Engage your customers and create loyal fans by following these best practices in 1:1 printing.

If you want great marketing results, it’s important to personalize your message. This means personalizing text, images, and other content based on what you know about the recipient. But just dropping in data driven content doesn’t guarantee success. We’ve all gotten mail pieces that were “personalized” in a way that didn’t make a difference. Sometimes personalizing someone’s name can boost response rates. Other times, it doesn’t. Sometimes the offer is great, but the design is so uninteresting that nobody reads it. In other cases, the headline is snappy and the design is great, but there is no incentive for people to respond.

Let’s look at three best practices that need to be the foundation of all 1:1 print marketing.

1. Traditional marketing rules apply.

1:1 might be personalized marketing, but it is still good old-fashioned marketing, too. For this reason, traditional rules hold true. Ultimately, it is all of the elements — the creative, the message (including personalization), the offer, the segmentation, the call to action, and the incentive — that need to come together to determine success.

2. Focus on relevance, not “personalization.”

It doesn’t matter how “personalized” a document is. If it isn’t relevant to the person receiving it, it is worthless. Take the shoe market.

Clearly, you don’t want to market orthopedic shoes to teenagers. You can personalize the document to the hilt—deck it out with text messaging terms, pictures of X-Games, and use all the contemporary lingo — but it’s not a relevant message unless a teen needs to purchase a birthday present for grandpa. It’s an extreme example, but you get the point.

3. Get to know your customers, then market to what you know.

The more you know your customers, the more relevant your message can be. When the National Hockey League began 1:1 communication with its customers, for example, it asked them to fill out a survey that indicated, among other things, where they lived and their favorite hockey team. It discovered that 40% of its fan base lives outside their favorite team’s home market. That means these fans can’t easily go to games or access highlights. Imagine the opportunity for the league!

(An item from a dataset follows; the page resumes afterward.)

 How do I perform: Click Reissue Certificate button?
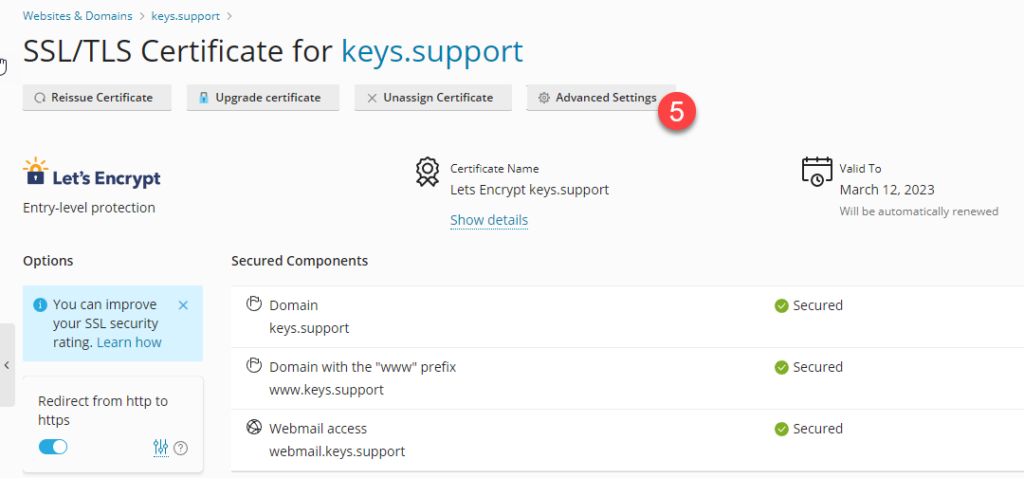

So ask yourself, what don’t you know about your customers now that might allow you to create relevance in a more powerful way later? To find out, do a customer mail or email survey. Conduct a focus group. Set up survey forms on your website.

Use what you know to speak directly to the needs and interests of your customers.

Think “Database”

To make all this happen, you need to invest in your database. This takes time, dedicated resources, and manpower, but it is one of the most important capital investments you can make. Develop a basic database, then refine it, add variables, and keep it clean and updated. Make sure all of the new information you gather goes back into the database to be used in future marketing programs.

Remember, personalization is a powerful tool, but in order to get the big pay-off, it cannot work alone.